- ASSIGNMENT: Return the data exactly, with all pictures removed.

- TASK MATERIAL:
———
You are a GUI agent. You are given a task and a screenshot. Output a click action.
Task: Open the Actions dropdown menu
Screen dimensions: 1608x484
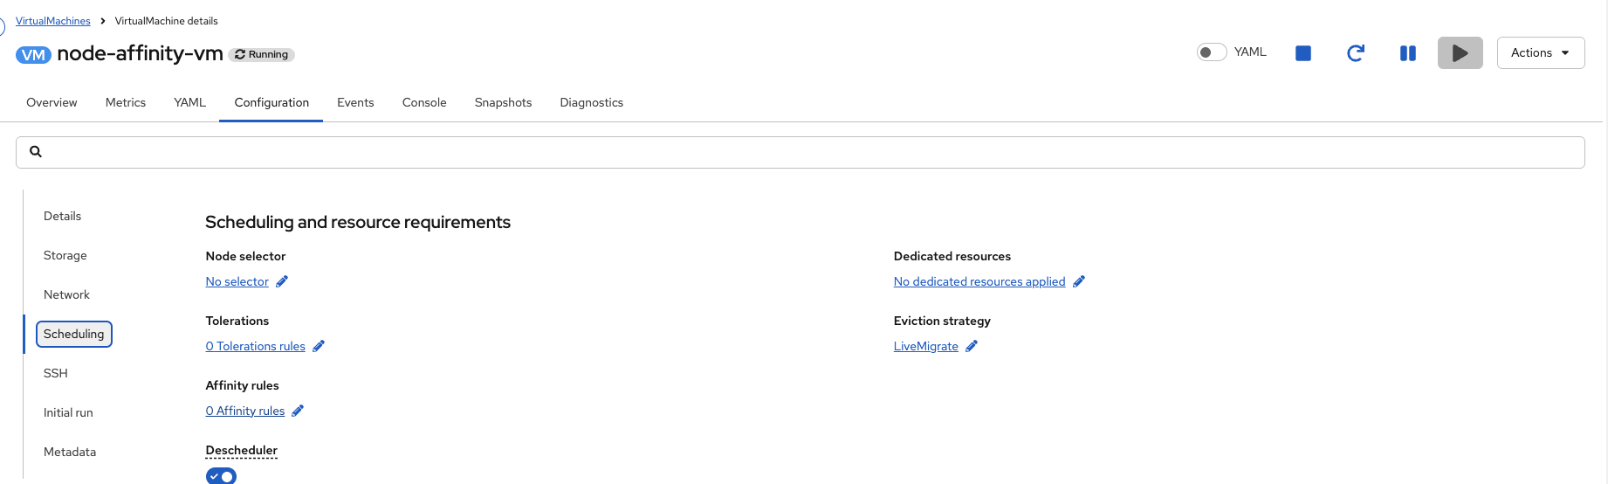coord(1540,53)
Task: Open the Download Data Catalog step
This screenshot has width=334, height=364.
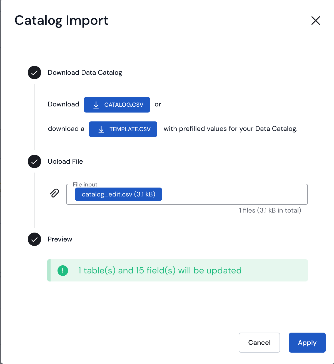Action: (x=85, y=73)
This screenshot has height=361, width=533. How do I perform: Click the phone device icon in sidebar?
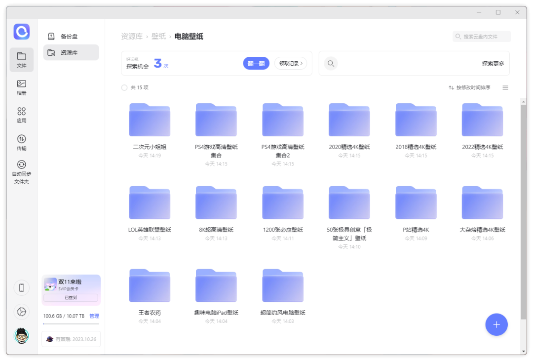click(x=21, y=287)
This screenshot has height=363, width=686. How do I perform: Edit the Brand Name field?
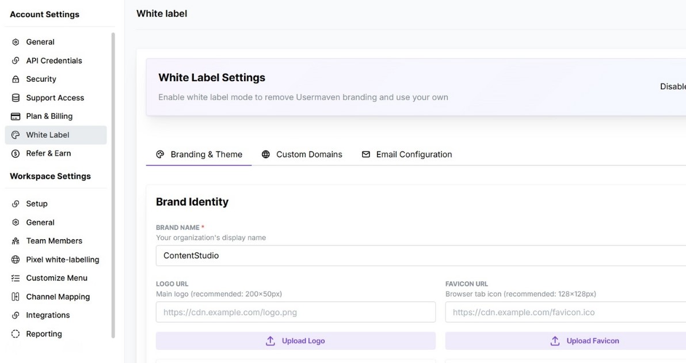pyautogui.click(x=288, y=255)
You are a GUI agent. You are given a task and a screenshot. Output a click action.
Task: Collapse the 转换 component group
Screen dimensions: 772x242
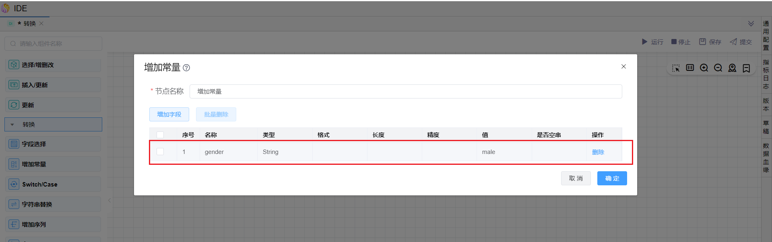(12, 125)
———
- SOLUTION TO THIS PROBLEM:
You are a GUI agent. You are given a task and a screenshot. Output a click action.
Task: Open the Actions dropdown menu
Screen dimensions: 1608x484
coord(1540,53)
Task: Open the Download Data Catalog step
This screenshot has width=334, height=364.
Action: (x=85, y=73)
This screenshot has height=361, width=533. How do I perform: Click the phone device icon in sidebar?
click(x=21, y=287)
This screenshot has height=363, width=686. How do I perform: Edit the Brand Name field?
pyautogui.click(x=288, y=255)
You are a GUI agent. You are given a task and a screenshot. Output a click action.
Task: Collapse the 转换 component group
Screen dimensions: 772x242
(12, 125)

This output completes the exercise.